- _Provided records_:
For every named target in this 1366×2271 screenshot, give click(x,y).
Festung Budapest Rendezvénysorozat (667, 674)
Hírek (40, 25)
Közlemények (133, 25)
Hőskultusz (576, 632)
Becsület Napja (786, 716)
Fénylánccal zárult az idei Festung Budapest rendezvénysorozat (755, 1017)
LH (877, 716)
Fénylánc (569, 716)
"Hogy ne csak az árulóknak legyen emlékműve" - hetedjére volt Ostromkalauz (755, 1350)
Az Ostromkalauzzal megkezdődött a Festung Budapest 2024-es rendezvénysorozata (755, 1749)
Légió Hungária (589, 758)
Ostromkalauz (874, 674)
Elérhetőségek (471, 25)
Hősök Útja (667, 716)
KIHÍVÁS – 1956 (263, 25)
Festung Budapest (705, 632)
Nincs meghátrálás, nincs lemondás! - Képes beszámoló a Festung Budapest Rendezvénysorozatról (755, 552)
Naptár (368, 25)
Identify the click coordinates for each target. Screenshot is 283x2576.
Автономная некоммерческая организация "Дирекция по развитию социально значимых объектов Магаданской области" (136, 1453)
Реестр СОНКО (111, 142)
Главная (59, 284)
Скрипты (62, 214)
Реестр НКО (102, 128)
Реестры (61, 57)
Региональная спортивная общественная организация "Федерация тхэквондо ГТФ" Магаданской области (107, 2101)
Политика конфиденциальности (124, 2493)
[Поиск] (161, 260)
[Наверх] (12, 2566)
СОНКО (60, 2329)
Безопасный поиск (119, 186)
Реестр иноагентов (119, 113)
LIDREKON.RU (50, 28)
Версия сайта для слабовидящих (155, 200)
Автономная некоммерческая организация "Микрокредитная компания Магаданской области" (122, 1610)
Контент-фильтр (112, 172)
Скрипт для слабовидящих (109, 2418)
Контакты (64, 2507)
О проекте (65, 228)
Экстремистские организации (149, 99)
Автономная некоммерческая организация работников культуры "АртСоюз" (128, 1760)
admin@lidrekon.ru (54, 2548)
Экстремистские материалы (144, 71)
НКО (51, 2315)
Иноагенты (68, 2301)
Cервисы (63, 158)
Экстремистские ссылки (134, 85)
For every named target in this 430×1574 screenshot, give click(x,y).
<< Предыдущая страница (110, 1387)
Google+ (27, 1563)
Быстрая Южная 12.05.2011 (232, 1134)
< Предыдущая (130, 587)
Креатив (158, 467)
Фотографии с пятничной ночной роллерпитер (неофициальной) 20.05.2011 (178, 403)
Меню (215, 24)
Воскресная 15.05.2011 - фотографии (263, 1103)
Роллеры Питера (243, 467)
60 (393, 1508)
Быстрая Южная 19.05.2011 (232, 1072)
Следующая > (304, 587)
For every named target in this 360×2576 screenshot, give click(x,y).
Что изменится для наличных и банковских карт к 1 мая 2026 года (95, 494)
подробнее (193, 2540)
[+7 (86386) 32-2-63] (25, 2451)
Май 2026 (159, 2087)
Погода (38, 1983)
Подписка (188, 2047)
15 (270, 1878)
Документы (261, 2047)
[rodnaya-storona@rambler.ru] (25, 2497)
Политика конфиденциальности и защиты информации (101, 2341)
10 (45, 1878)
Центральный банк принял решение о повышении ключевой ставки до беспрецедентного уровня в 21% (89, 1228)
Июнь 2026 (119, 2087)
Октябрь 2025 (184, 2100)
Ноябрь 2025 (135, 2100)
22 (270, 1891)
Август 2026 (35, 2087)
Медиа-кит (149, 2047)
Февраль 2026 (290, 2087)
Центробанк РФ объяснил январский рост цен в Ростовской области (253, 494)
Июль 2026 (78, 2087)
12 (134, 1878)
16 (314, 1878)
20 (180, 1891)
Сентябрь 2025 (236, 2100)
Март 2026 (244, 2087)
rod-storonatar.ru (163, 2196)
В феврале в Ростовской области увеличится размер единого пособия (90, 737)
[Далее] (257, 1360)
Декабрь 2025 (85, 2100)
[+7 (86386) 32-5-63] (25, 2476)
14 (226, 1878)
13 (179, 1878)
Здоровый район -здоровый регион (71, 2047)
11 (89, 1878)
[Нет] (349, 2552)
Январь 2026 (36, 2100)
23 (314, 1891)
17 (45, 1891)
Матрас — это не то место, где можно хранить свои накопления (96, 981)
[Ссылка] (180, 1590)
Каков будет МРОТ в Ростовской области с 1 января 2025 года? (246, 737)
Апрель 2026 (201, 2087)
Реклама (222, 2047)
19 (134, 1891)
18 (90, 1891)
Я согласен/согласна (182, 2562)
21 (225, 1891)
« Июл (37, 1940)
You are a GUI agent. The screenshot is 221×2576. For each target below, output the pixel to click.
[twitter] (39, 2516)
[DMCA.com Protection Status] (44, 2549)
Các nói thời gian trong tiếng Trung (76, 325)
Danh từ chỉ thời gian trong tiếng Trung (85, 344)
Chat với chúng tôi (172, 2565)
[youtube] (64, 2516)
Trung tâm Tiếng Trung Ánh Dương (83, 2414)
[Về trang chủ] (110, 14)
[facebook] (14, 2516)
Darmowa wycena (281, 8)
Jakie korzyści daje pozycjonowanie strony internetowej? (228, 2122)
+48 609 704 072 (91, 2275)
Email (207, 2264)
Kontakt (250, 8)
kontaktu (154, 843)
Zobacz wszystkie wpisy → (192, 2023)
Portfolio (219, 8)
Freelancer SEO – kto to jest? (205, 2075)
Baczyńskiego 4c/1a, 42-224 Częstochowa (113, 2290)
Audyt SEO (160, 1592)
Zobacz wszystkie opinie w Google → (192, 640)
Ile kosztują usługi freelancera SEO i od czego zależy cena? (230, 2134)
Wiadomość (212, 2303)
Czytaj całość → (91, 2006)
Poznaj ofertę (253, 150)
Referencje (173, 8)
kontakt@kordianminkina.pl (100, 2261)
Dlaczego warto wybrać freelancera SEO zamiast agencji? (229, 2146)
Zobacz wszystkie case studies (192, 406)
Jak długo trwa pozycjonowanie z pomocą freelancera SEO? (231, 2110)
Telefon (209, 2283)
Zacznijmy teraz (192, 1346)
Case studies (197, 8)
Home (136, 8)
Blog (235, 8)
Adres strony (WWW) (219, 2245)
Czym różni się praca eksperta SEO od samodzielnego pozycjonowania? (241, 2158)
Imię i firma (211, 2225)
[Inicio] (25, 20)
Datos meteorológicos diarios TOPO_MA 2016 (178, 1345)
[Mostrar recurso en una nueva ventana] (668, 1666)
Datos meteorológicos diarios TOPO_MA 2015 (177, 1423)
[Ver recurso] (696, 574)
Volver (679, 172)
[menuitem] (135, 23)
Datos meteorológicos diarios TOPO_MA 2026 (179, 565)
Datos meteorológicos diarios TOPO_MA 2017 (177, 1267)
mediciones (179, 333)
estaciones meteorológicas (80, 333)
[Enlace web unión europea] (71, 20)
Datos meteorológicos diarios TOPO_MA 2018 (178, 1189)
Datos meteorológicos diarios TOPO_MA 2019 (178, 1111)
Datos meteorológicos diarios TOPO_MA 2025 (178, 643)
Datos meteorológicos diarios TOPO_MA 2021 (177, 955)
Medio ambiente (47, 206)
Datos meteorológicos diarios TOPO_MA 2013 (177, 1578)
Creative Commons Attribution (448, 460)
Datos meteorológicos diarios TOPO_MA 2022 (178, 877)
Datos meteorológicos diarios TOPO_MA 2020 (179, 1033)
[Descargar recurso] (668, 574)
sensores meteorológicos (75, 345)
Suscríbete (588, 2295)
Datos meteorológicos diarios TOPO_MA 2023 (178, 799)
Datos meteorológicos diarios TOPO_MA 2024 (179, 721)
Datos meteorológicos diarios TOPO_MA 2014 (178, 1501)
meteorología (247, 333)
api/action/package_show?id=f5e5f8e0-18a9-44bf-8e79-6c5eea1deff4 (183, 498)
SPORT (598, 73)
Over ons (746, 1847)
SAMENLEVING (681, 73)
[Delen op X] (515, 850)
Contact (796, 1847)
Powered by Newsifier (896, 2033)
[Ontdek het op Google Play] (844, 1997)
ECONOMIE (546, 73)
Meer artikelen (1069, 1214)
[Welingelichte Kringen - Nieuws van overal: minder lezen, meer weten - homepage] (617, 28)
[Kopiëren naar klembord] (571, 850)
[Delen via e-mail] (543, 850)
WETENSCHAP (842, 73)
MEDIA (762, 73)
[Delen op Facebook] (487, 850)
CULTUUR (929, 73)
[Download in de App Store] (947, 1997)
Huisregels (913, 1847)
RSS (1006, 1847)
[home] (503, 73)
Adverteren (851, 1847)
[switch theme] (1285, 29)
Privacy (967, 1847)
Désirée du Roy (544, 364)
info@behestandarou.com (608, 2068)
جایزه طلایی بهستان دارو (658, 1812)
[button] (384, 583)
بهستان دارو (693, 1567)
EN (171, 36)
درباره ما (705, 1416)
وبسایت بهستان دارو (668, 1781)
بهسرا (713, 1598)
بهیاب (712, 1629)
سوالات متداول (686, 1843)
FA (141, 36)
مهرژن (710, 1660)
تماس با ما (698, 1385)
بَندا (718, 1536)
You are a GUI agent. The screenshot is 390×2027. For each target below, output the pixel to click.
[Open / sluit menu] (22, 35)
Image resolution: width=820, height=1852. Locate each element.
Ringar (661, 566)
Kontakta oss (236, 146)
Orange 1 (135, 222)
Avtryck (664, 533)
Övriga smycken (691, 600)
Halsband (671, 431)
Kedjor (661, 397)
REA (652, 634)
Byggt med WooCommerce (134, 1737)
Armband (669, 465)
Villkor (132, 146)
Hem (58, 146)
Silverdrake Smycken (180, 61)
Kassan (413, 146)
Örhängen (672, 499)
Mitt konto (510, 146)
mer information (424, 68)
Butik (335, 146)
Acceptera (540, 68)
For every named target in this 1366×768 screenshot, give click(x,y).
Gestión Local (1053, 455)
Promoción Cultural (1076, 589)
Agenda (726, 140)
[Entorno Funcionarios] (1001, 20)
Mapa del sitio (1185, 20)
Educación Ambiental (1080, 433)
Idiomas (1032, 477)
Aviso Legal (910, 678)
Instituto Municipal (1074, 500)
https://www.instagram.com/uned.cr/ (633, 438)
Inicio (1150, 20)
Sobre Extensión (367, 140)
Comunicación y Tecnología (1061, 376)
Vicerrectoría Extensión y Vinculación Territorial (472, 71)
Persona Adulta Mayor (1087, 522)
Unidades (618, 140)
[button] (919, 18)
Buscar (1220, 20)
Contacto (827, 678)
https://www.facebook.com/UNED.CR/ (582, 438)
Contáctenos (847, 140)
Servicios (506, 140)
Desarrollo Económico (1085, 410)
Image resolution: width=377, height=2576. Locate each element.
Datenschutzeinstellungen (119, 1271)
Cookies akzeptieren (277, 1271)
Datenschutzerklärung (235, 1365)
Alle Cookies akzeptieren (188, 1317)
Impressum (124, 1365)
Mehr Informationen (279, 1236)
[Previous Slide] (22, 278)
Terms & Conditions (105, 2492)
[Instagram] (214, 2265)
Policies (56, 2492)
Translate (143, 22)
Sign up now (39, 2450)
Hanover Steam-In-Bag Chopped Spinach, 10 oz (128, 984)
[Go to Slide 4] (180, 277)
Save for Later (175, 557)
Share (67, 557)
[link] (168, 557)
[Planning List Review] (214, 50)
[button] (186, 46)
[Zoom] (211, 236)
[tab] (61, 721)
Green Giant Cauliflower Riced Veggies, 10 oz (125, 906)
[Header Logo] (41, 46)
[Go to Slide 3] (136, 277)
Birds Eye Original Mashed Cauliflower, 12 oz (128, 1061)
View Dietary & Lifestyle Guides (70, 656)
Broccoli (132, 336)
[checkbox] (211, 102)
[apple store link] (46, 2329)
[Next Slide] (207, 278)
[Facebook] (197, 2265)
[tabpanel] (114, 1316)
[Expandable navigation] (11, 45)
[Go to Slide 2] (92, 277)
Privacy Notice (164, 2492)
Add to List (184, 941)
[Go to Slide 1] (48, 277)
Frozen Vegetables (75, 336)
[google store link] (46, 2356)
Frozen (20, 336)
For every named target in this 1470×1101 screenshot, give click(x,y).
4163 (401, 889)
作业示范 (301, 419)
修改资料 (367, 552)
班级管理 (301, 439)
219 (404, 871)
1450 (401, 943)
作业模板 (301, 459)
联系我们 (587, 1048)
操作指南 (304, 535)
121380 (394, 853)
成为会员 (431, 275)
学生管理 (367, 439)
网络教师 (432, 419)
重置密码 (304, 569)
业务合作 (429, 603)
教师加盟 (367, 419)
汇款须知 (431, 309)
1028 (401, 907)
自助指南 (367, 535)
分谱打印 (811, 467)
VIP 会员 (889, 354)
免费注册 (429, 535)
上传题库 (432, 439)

- _Action item_:
Once you reach the line with "Фотографии с пятничной" in the data above, copy it and every line after it exactly, up to and including the line with "Следующая > (304, 587)".

- _Completed task_:
Фотографии с пятничной ночной роллерпитер (неофициальной) 20.05.2011 (178, 403)
Меню (215, 24)
Воскресная 15.05.2011 - фотографии (263, 1103)
Роллеры Питера (243, 467)
60 (393, 1508)
Быстрая Южная 19.05.2011 (232, 1072)
Следующая > (304, 587)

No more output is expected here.